According to the World Health Organization, around 10% of cancers worldwide are colorectal cancer, with most cases diagnosed in individuals over the age of 50. Various risk factors, including genetic and environmental causes, contribute to the development of colorectal cancer. Some of these risk factors include male sex, a diet low in fiber and high in animal protein, smoking and alcohol consumption, obesity, and inflammatory bowel disease. Early detection of colorectal cancer is crucial for effective treatment, which may involve surgery, radiation therapy, chemotherapy, or immunotherapy.
Immunotherapy has shown to be effective in some types of colorectal cancer, but a phase 1 trial has now found that a combination of two monoclonal antibodies, botensilimab and balstilimab, was successful in treating 61% of people with the advanced form of colorectal cancer, known as MSS mCRC. This form of cancer has previously been resistant to immunotherapy, making the findings of this trial particularly significant. The study, published in Nature Medicine, is a step towards more effective treatment for individuals with this specific type of colorectal cancer.
The research involved recruiting 148 patients with bowel tumors that had spread to other parts of the body and had undergone multiple previous treatments. The patients were treated with escalating doses of botensilimab followed by a combination of botensilimab and balstilimab. Of the 101 patients who completed the six-month follow-up, 61% showed positive responses to the treatment. However, the study also found that patients with active liver metastases had lower response rates and survival times, indicating the need for further investigation in such cases.

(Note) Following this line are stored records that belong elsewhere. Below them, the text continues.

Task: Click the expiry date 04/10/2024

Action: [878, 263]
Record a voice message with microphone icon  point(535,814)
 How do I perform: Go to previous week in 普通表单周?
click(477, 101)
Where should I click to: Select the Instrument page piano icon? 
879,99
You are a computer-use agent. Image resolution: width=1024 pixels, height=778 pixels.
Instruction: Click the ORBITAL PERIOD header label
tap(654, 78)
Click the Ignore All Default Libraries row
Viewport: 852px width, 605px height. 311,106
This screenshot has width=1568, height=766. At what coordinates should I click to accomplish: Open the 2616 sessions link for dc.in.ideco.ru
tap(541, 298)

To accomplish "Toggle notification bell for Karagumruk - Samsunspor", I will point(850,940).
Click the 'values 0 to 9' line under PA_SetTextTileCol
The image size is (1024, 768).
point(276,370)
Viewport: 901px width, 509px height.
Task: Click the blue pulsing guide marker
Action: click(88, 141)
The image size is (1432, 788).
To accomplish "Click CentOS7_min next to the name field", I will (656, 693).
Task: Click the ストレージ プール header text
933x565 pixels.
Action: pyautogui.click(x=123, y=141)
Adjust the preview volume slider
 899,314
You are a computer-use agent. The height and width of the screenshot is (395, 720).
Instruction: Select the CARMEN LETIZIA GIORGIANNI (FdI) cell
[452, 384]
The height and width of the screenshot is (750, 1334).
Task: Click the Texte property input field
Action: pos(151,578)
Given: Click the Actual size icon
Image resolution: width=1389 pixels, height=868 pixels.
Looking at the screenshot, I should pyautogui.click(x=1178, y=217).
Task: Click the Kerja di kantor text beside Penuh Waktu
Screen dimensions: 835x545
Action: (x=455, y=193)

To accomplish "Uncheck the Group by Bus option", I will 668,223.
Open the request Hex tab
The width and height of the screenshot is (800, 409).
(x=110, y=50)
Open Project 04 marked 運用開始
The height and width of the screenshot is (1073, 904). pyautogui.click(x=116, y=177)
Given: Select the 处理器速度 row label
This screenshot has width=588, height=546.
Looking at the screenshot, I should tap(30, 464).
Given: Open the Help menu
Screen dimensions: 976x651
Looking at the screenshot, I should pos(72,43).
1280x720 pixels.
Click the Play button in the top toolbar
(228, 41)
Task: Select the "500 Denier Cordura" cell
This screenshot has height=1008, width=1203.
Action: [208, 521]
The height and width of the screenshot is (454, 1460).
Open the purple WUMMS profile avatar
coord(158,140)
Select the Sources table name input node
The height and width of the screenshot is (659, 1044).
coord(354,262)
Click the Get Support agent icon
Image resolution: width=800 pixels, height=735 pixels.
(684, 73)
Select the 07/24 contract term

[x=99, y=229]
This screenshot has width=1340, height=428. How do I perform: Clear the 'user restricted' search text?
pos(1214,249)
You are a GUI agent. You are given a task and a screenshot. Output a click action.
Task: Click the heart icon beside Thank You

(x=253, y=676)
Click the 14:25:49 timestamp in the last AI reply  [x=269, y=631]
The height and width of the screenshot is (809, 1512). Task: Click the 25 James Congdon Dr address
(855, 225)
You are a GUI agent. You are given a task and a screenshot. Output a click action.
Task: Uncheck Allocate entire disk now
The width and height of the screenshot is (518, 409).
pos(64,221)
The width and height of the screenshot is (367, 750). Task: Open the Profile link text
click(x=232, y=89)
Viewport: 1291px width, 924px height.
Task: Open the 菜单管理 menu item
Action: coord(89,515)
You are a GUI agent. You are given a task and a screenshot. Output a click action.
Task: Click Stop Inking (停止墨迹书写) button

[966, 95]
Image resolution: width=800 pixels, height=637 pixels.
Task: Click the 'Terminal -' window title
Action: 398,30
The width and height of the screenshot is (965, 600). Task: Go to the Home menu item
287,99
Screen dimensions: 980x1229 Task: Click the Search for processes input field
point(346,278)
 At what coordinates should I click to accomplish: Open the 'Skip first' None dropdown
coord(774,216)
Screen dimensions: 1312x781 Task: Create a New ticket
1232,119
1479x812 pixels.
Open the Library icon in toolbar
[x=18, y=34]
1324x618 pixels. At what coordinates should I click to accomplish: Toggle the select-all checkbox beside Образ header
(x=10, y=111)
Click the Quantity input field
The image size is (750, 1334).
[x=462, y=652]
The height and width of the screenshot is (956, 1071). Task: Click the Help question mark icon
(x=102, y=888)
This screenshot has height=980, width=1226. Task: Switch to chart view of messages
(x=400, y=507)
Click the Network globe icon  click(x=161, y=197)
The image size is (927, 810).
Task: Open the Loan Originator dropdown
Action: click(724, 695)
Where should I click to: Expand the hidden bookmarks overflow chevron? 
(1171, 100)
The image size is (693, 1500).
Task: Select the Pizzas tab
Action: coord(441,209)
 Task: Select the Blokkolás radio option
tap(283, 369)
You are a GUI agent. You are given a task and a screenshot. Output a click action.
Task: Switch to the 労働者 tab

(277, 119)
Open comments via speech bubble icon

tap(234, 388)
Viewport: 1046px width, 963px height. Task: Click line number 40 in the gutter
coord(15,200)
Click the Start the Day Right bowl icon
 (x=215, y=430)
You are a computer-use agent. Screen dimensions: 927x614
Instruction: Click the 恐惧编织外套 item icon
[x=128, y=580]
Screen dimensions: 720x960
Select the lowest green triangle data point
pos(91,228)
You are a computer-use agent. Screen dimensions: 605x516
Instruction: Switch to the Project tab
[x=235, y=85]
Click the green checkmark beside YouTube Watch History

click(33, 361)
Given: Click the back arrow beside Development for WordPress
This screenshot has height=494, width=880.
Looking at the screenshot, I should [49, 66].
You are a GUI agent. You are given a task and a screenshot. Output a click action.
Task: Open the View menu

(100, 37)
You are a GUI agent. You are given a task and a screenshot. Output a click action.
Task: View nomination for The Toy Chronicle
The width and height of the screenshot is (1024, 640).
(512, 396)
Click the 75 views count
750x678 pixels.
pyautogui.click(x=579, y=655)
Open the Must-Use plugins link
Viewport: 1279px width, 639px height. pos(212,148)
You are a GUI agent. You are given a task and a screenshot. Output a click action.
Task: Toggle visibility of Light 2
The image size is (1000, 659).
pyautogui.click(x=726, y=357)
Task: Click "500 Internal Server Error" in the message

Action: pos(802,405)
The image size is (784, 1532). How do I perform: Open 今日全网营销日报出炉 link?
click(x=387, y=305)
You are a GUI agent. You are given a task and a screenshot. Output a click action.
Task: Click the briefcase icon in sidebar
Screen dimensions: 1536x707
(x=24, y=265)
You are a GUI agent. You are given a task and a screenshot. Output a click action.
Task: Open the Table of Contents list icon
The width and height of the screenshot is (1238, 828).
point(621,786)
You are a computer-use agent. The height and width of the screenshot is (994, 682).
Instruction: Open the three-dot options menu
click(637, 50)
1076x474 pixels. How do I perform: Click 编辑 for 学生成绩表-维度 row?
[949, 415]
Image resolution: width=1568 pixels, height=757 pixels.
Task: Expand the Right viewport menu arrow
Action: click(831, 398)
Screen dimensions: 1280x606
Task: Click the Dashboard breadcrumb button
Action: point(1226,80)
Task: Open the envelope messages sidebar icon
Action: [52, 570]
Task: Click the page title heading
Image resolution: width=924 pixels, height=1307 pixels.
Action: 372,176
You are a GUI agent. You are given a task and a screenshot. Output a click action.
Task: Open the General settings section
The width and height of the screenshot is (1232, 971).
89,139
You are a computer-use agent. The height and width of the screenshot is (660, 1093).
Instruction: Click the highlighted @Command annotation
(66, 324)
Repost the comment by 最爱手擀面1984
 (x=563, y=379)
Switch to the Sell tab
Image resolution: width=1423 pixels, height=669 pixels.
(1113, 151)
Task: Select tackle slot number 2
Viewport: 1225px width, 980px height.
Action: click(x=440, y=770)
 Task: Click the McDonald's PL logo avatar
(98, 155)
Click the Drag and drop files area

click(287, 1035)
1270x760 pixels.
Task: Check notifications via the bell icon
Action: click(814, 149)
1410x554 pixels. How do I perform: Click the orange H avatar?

While the combination of botensilimab and balstilimab showed promising results, it is essential to conduct larger studies to verify these findings and understand the long-term effectiveness of this treatment. Immunotherapy is generally better tolerated than other treatments for colorectal cancer, with fewer severe side effects reported. Despite some participants experiencing treatment-related adverse effects like fatigue and diarrhea, no treatment-related deaths occurred during the study, indicating the safety and tolerability of the combination therapy.
The study’s lead researcher, Prof. Justin Stebbing, expressed optimism about the potential impact of this trial on the prognosis of individuals with MSS mCRC. The trial’s findings could lead to a significant advancement in the treatment of colorectal cancer, particularly for those with the advanced form of the disease that has not responded well to existing therapies. Further research and clinical trials are needed to validate these results and determine the broader applicability of the combination of monoclonal antibodies in treating colorectal cancer. Despite the challenges, this study offers hope for a more effective and potentially life-saving treatment option for individuals with MSS mCRC.